For the years ended December 31, 2016 and 2015, the Company recorded expense under these plans of approximately $823 and $876, respectively.
Deferred Compensation Plan
The Company maintains a deferred compensation plan for certain key employees and nonemployee directors, whereby certain wages earned, compensation for services rendered, and discretionary company‑matching contributions may be deferred and deemed to be invested in the Company’s common stock. Changes in the fair value of the plan liability are recorded as charges or credits to compensation expense. Compensation expense associated with the deferred compensation plan recorded during the years ended December 31, 2016 and 2015 was $24 and ($19), respectively. The fair value of the plan liability to the Company is included in accrued liabilities in the Company’s consolidated balance sheets. As of December 31, 2016 and 2015, the fair value of plan liability to the Company was $36 and $12, respectively.

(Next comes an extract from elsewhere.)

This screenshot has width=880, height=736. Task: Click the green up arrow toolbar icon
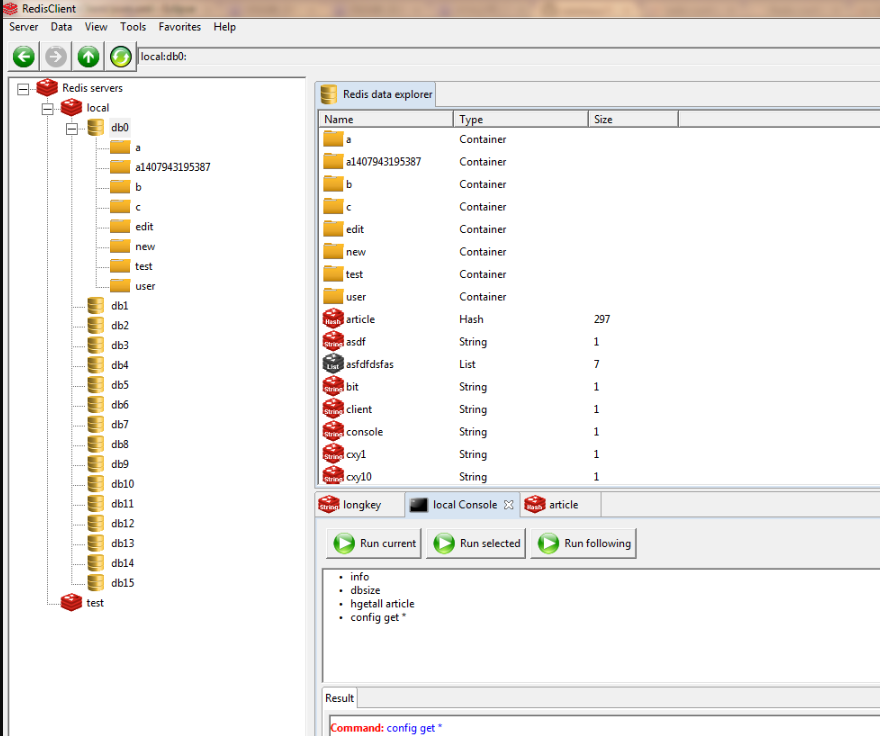(x=88, y=57)
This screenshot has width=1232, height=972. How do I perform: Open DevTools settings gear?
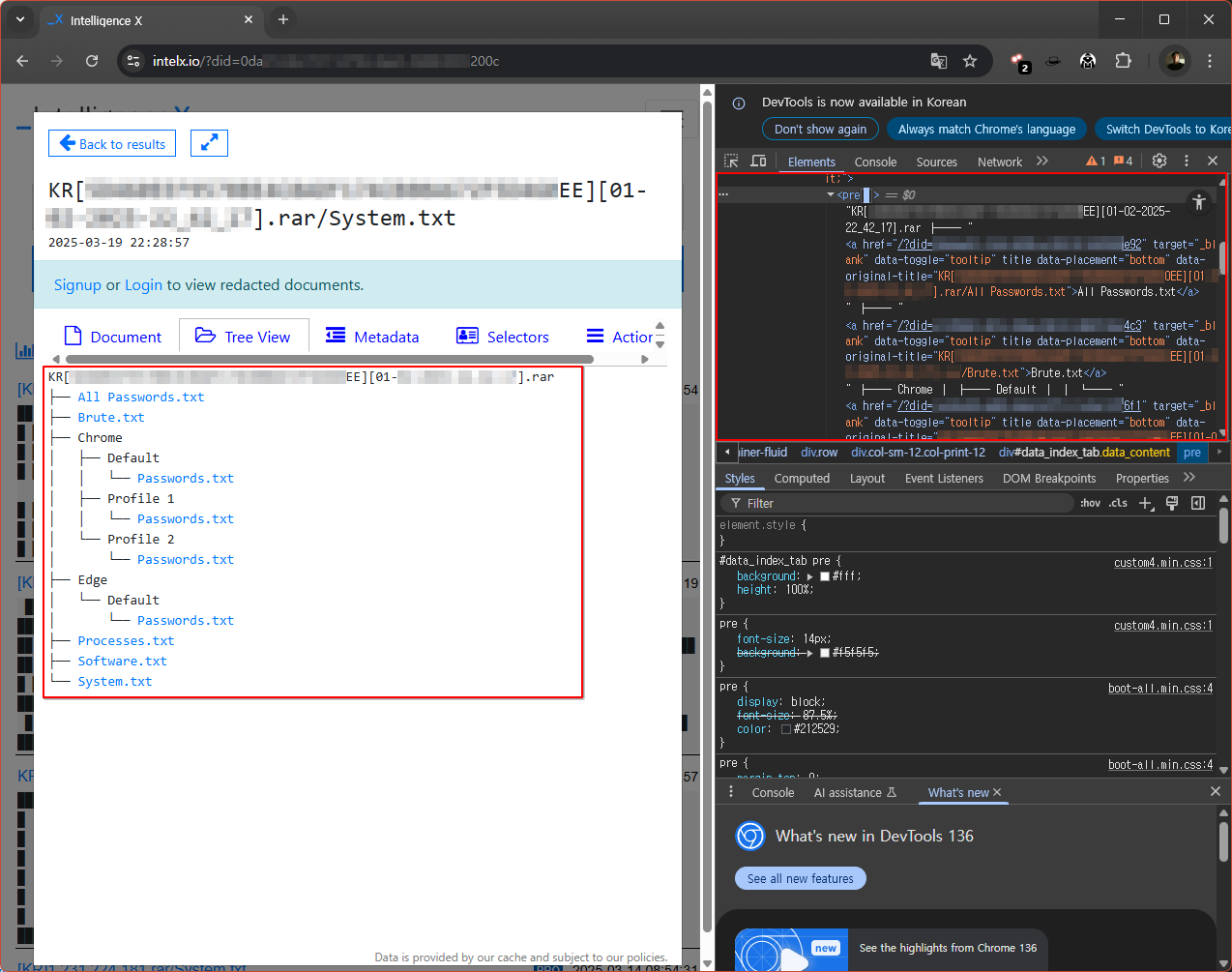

In addition to the employee benefit plans described above, the Company participates in certain customary employee benefits plans, including those which provide health and life insurance benefits to employees.
|
18. NEW MARKETS TAX CREDIT TRANSACTION
On July 20, 2011, the Company executed the NMTC Transaction, which was amended on August 24, 2015, involving the following third parties: AMCREF Fund VII, LLC (“AMCREF”), a registered community development entity; COCRF Investor VIII, LLC (“COCRF”); and Capital One. The NMTC Transaction allows the Company to receive below market interest rate funds through the federal New Markets Tax Credit (“NMTC”) program. The Company received $2,280 in proceeds via the NMTC Transaction. The NMTC Transaction qualifies under the NMTC program and includes a gross loan from AMCREF to the Company's wholly-owned subsidiary Broadwind Services, LLC, a Delaware limited liability company, in the principal amount of $10,000, with a term of fifteen years and interest payable at the rate of 1.4% per annum, largely offset by a gross loan in the principal amount of $7,720 from the Company to COCRF, with a term of fifteen years and interest payable at the rate of 2.5% per annum. The August 2015 amendment did not change the financial terms of the NMTC Transaction, but did add the activities and assets of the Abilene Heavy Industries Facility to the NMTC Transaction and allow for the possible sale of the Abilene Gearbox Facility assets provided that the proceeds of such sale are re-invested in the Abilene Heavy Industries Facility.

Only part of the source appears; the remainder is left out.